Typical termination provisions. All contracts contain three provisions for termination, regardless of the contract's term or the relative bargaining strengths of the two parties. These provisions allow either the owner or the operator to terminate the contract if (a) the other party fails to keep, observe, or perform any material covenant, agreement, or provision, and the default continues for a period of 30 days after that party is given notice to cure the default; (b) the other party files a petition for bankruptcy or reorganization or assigns his property on behalf of creditors; or (c) the other party causes the property's licenses to be revoked or suspended.
Most contracts also permit the operator to terminate the contract if (a) the owner fails to maintain an agreed-upon minimal balance in the property's operating bank account; (b) the property is significantly damaged or destroyed by fire or other casualty; or (c) the property is condemned in whole or in part.
The intent of the above provisions is clear. Both the owner and the operator wish to protect their position if the other party defaults on any contract provision or becomes unable to function as an economic entity. Moreover, the operator wants to protect his or her position in the venture by having the right to terminate the contract if the owner is unable to meet the financial obligations of providing working capital or rebuilding a damaged property.
Three other provisions for contract termination usually require negotiation. These are (a) the owner's desire for the option to terminate the contract without cause; (b) the operator's concern about the contract in the event of the property's sale; and (c) the owner's desire to include an operator-performance provision in the contract.
Termination without cause. A provision permitting the owner to terminate the contract without cause is a part of 77 percent of contracts involving owners-in-foreclosure but far fewer contracts with developer-owners. Exhibit 2 summarizes the frequency of this termination clause, required notice periods, and penalty-fee amounts to be paid. With owner-in-foreclosure contracts, both parties realize that the contract will likely be in effect for a short, indeterminate period of time and that the owner-in-foreclosure needs to maintain as many options as possible to improve profitability and sell the property. If the provision appears in a developer-owner's contract, it shows that the developer-owner has significant bargaining power relative to the operator.
In all contracts providing the owner an option to terminate without cause, the owner is required to pay the operator a penalty fee if the owner exercises the option. The penalty amounts are usually a multiple of the most recent 12-month management-fee amount or projected management-fee amounts (based on the agreed-upon pro forma) for a specified period of time. The basis of the penalty fee usually decreases as the remaining portion of the contract term decreases.
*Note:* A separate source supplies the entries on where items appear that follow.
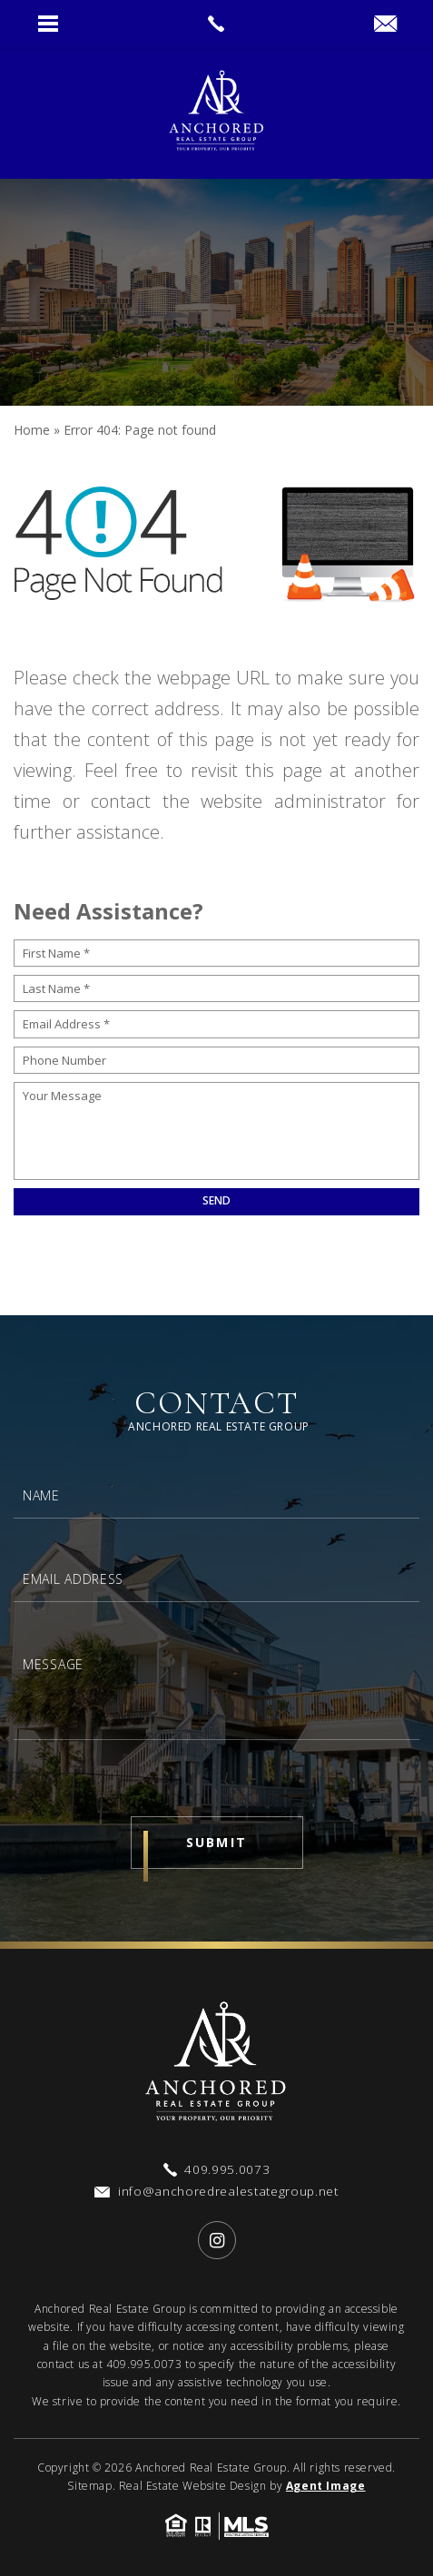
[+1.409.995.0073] (217, 2170)
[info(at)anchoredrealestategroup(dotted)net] (385, 24)
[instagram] (217, 2240)
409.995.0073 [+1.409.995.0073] (144, 2364)
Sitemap (89, 2485)
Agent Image (326, 2485)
While operators historically have strongly opposed provisions permitting owners to terminate without cause, they have recently been somewhat more willing to consider the provision when it spells out the specific cost to the owner to terminate--thereby sparing both parties the expense of litigation and the uncertainties regarding a settlement upon unilateral termination by the owner. When this provision occurs in the contract, the lender holding the first mortgage usually requires that the owner obtain the lender's approval before the option can be exercised.